August 17, 2006
Severe and potentially fatal toxicities have been observed in HIV treatment-naive patients who are initiating nevirapine (NVP, Viramune)-based highly active antiretroviral therapy (HAART) at a higher CD4+ cell count, which is defined as more than 250 cells/mm3 in women and as more than 400 cells/mm3 in men.
It is not known whether the same risk applies to patients who are beginning nevirapine following prior treatment exposure. Within the large EuroSIDA cohort, four groups were identified to attempt to address this issue: drug-naive and drug-experienced patients starting on nevirapine and having a CD4+ cell count above or below the thresholds defining risk for drug-associated toxicity.1
All cohort participants initiating therapy after Jan. 1, 1999 and for whom CD4+ cell count determinations were available in the previous six months were included in this evaluation. Among the patients with higher CD4+ cell counts, were 62 drug-naive individuals (median CD4+ cell count and HIV plasma viral load of 479 cells/mm3 and 4.43 log10 copies/mL, respectively) and 781 previously treated individuals (median CD4+ cell count and HIV plasma viral load of 561 cells/mm3 and 1.90 log10 copies/mL, respectively).
During 12 months of observation, 50% of drug-naive and 29% of treatment-experienced patients discontinued nevirapine due to toxicity. Among the patients with lower CD4+ cell counts (194 to 230 cells/mm3), the rate of discontinuation approached 27%, whether they were previously treated or not. The vast majority of treatment-limiting toxicities occurred during the first three months of therapy, especially in the higher CD4+ cell count groups. When treatment discontinuations in cohort participants receiving either efavirenz (EFV, Sustiva, Stocrin) or protease inhibitors were examined, no such predominance of early toxicity was noted. Further, there was only a 9% to 13% difference between drug-naive and treatment-experienced patients initiating therapy at higher CD4+ cell counts. This compares to a 42% reduction in non-naive patients initiating nevirapine at higher CD4+ cell counts.

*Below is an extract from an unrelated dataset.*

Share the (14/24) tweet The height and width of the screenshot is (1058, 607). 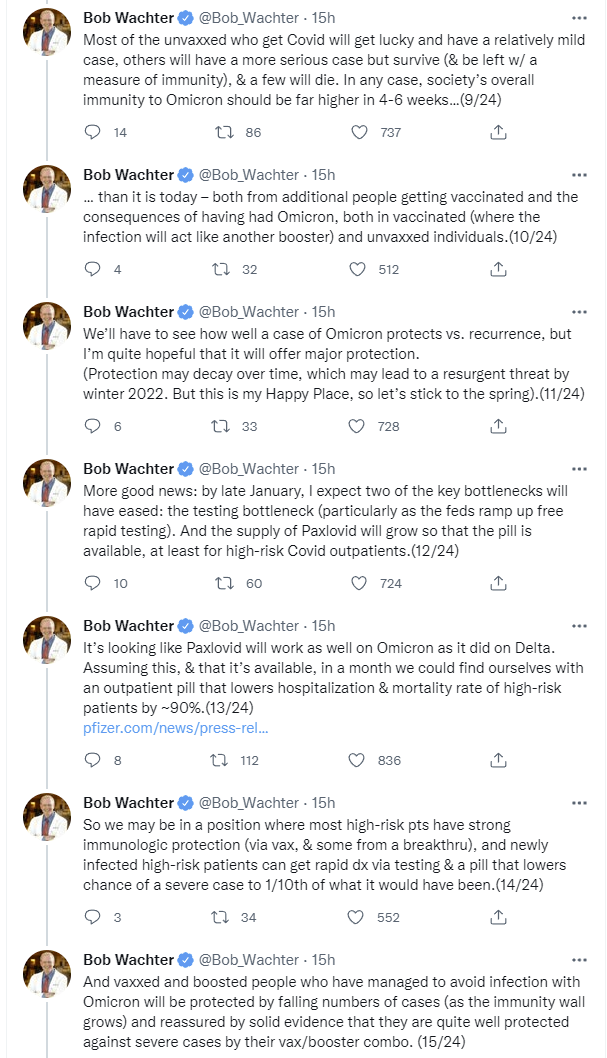click(497, 917)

There were four deaths among patients receiving nevirapine, all in women. Two of these deaths were due to malignancy (cervical carcinoma and non-Hodgkin's lymphoma) and one was due to an acute gastrointestinal hemorrhage. The fourth case, in a non-naive woman with a higher CD4+ cell count at the start of therapy, was due to hepatic disease. However, it occurred in the setting of hepatitis C-associated cirrhosis and its link to nevirapine use was uncertain.
These observational, non-randomized data suggest that, in patients with higher CD4+ cell counts, nevirapine-associated toxicity is less frequent when nevirapine is initiated in non-naive patients. In fact, in this group, toxicity closely parallels that observed in all patients with lower CD4+ cell counts -- including its increased incidence in the first three months of therapy. This suggests that it may be safe to start nevirapine as part of second-line therapy or as part of switch strategies regardless of the CD4+ cell count. However, it would still be prudent to exercise caution and to monitor patients extremely closely during the first weeks of therapy, if this strategy is employed. This is especially true of women, who appear to be at highest risk of fatal nevirapine-associated toxicity. In fact, it may still be prudent to avoid placing women who have CD4+ cell counts more than 250 cells/mm3 on nevirapine even if they are treatment-experienced unless no credible therapeutic alternative exists.